Ätherleib エーテル体、記憶と命

2013年7月3日

エーテル体の仕事の一つは記憶です。

記憶は単に知的な作業ではなくて、立派な生命活動だと言うことです。

 

記憶があるので、見たり、聞いたり、食べたりしたものがまた別のときに思いだされます。

去年の夏にハワイに行ったとします。今思いだしている去年の夏の楽しいことは、とっくに過ぎ去った過去のことです。

でも去年のカレンダーの様に屑かごに捨てられて無くなってしまったのではなく、今も思いだそうとすれば取り出してこられます。思い出です。その出来事は、思いだせるのです。電話で友人と話しをしていて、突然その時の話しになると、今まで忘れていた細かいところまでありありと思いだされたりします。そして楽しかった、と感じるのです。思い出すと言うのは嬉しいことなのです。

思い出話は、思いだしたくない様なことを思い出す時は別ですが、たいていは嬉しい体験なのです。

しかも辛いことも「時が笑い話にしてくれる」と言うのは、さだまさしさんの歌「コスモス」の名セリフです。

思い出すことができるって素晴らしいことです。

 

ところが「ずっと覚えている」と言うのは状況が全く違います。「ずっと忘れられない」となると病気になってしまいます。何故でしょうか。

忘れたら、ガス風船が手を離せば飛んでゆく様に、過去のものになります。ところが忘れられないと言うのはずっとそのことを引きずっているので、今でもその体験が感覚的に目の前にある様なもので、肉体労働になってしまい、体に負担がかかり、体が重くなり、病気になってしまうのです。「別かれた彼女のこと」、「死んだ飼い犬のこと」、「株で失った500万円」などは、ずっと覚えているのでその時のことがまだ現在をさまよっていて、過去を今の様に引きずっているため、思いだすと言うことにはならないのです。

 

エーテル体は「つなぐもの」です。つないでいる時元気なので、過去と今とをつなぐと元気なのです。思いだしているとき、エーテル体の中で、今と去年の夏のことをつなぎます。これが元気の源です。

 

そのためには忘れると言うことが大切です。しかし忘れるは誤解されていて、覚えていないと同じに扱われることがほとんどですから、ここでは忘れることの本当の意味を確認しようと思います。
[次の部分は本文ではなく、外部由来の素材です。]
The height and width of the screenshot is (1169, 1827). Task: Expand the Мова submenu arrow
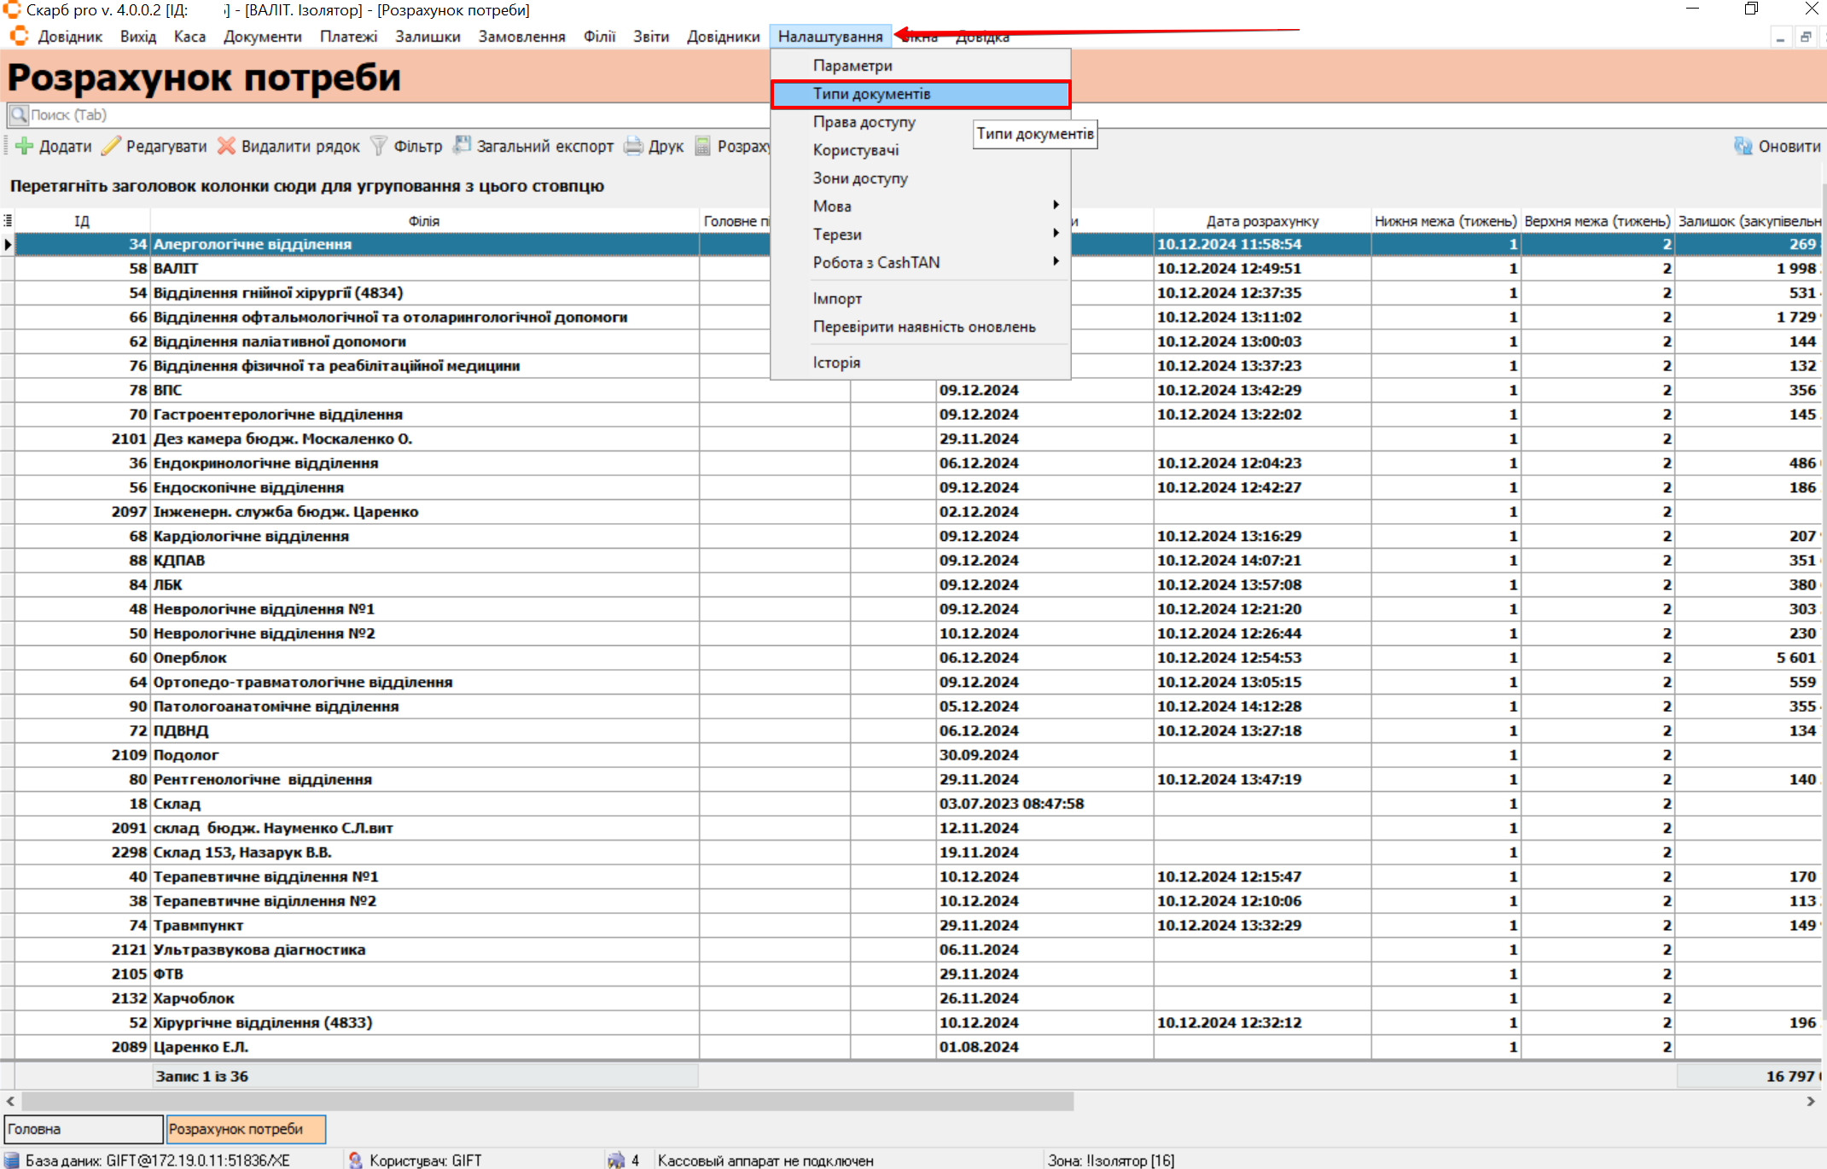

覚えていないと言うのは印象が薄かったと言うことです。興味や関心が無いことはすぐに忘れます。

待ってください、これは忘れるではないのです。厳密に言うと、そのことを覚えていないのです。印象が薄かったからすぐに消えてしまったのです。消えてしまったので、それを過去に送りだす時にはもうあとかたもなくなっていて、思い出としてとどまっていないので、思い出すことができないのです。これを忘れたと誤魔化しているだけで、本当は関心が無かったから気に留めなかったと言うべきことです。

 

忘れると言うのは難しい、特殊技術が必要なもので、エーテル体だけの話しでは済まない複雑なものです。

忘れなければエーテル体にしても、今と過去とをつなげないのです。つなぐのはエーテル体の仕事ですが、忘れると言うのは別の力が働いている様な気がします。

それは無意識に働いている「離す」、「放す」です。今持っているものを手放すのはなかなかできないものです。そこに愛着があればある程手放せないものです。

まるで命綱の様にしっかりとしがみついていると「忘れる」ことはできません。「忘れる」には命を放り出す様な勇気が必要です。勿論無意識の世界の話しですが、勇気が無いと放せないと言うことは理解できると思います。

勇気を何処で作るかと言うことになります。勇気は生きていることへの信頼から生まれます。信頼感情というものが大基本です。勇気ある人は何かを信じています。

忘れたら大変だと言う、ある種の恐怖感はこの信頼感情とは正反対のもので、これでは忘れることはできません。忘れることができないと言うのは、信頼が不足しているのです。信頼が無いと言うのは別の言い方をすると、手放せないので、ケチということです。